Cast: 4 men, 4 women, 1 fly, 1 freak, extras

An excremental panoptikum about futures full of flies 

Sikora’s play is governed by a “spirit of fantasy” – or a magician who “transformed life into stinking, stagnant dishwater”. The author however attributes the panoptikum environment – inspired by the Czech and global reality, including its reflection in the local press – to our own idiocy. A pair of lovers, representing some sort of modern vulgarised Tristan and Isolde, are expecting a child. During her fifty-month pregnancy he grows proportionately fatter from boredom and emptiness.

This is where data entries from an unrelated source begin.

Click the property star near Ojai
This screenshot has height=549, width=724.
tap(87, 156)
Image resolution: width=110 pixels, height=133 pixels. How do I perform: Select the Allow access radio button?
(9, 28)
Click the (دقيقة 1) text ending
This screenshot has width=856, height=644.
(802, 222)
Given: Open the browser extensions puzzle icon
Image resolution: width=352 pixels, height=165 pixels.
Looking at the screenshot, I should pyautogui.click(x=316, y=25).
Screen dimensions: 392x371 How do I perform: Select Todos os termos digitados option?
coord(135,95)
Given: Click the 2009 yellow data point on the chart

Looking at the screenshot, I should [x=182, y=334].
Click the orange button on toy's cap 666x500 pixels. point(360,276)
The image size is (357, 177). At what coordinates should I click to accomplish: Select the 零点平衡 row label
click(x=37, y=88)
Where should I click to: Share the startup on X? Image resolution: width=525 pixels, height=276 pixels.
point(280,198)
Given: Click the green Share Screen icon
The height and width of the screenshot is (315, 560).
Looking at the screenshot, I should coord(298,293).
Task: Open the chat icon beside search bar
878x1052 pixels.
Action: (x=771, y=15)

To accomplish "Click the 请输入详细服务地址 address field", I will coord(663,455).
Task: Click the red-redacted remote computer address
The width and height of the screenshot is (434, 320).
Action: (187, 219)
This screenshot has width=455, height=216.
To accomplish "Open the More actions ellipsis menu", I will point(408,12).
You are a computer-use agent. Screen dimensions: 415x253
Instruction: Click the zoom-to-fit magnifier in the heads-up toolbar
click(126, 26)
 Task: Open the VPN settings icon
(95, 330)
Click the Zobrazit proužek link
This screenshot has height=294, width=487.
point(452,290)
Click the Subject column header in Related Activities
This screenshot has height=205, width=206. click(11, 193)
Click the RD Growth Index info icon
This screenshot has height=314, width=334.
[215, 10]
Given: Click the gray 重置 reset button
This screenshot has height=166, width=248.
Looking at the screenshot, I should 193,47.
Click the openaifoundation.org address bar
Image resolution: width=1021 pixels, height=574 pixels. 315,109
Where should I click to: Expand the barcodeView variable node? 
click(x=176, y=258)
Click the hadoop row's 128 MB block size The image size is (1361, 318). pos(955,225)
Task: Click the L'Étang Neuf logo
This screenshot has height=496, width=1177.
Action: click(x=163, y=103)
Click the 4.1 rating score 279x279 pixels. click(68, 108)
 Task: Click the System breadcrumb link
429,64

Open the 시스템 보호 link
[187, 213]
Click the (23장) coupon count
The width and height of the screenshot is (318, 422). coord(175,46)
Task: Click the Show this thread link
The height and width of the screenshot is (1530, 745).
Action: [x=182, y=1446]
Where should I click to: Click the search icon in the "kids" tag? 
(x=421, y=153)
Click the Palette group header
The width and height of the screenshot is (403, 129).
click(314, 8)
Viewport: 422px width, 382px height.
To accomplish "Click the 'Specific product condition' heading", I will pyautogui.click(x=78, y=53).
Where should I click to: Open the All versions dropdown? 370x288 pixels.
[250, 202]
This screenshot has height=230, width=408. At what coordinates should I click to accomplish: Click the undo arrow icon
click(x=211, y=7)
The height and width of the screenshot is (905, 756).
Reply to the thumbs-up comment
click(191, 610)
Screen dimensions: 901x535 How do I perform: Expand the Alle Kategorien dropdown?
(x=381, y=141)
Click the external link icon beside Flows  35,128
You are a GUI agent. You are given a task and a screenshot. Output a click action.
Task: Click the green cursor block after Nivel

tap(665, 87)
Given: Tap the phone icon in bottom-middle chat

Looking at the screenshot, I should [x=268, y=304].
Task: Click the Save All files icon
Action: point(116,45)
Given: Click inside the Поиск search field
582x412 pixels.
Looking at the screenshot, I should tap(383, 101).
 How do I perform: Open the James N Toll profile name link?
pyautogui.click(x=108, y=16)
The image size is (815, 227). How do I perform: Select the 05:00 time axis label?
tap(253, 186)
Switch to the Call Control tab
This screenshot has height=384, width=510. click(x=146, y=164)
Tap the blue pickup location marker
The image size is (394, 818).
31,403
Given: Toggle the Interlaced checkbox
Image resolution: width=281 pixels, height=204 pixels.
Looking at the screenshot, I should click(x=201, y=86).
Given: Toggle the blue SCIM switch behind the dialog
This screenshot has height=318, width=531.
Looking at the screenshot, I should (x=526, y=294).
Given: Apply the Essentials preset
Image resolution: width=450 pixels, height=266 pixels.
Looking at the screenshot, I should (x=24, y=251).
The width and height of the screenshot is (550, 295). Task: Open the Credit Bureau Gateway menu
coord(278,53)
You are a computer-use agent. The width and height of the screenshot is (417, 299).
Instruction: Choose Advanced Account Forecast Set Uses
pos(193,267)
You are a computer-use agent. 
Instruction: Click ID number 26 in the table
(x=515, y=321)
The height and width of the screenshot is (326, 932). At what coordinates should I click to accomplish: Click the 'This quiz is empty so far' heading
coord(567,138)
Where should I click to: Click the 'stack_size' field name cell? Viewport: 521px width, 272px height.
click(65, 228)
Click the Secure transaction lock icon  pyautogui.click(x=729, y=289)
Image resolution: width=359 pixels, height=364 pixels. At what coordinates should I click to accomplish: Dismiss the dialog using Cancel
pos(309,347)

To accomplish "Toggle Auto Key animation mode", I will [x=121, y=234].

She foretells for her child a Messianic role in the world into which she is bringing him and which she ironically calls “paradise”. The newly-born freak dies immediately after birth. Thanks to the presence of characters like, for example, the Gamekeeper, a kind of representative of public order characterised by his Nazi past, and the tomfool Three Kings, democratically elected, the play has a politically critical subtext. In 17 short, carefully titled scenes, loony dialogue alternates in a stable sarcastic tone with ironic monologues, orgiastic versicles and banal songs, which only distract us from the deadlock. The play’s refrain is the line “Let something bloody happen!” However, right at the start of the play we know that change for the better is impossible.

  The play is available in Czech original.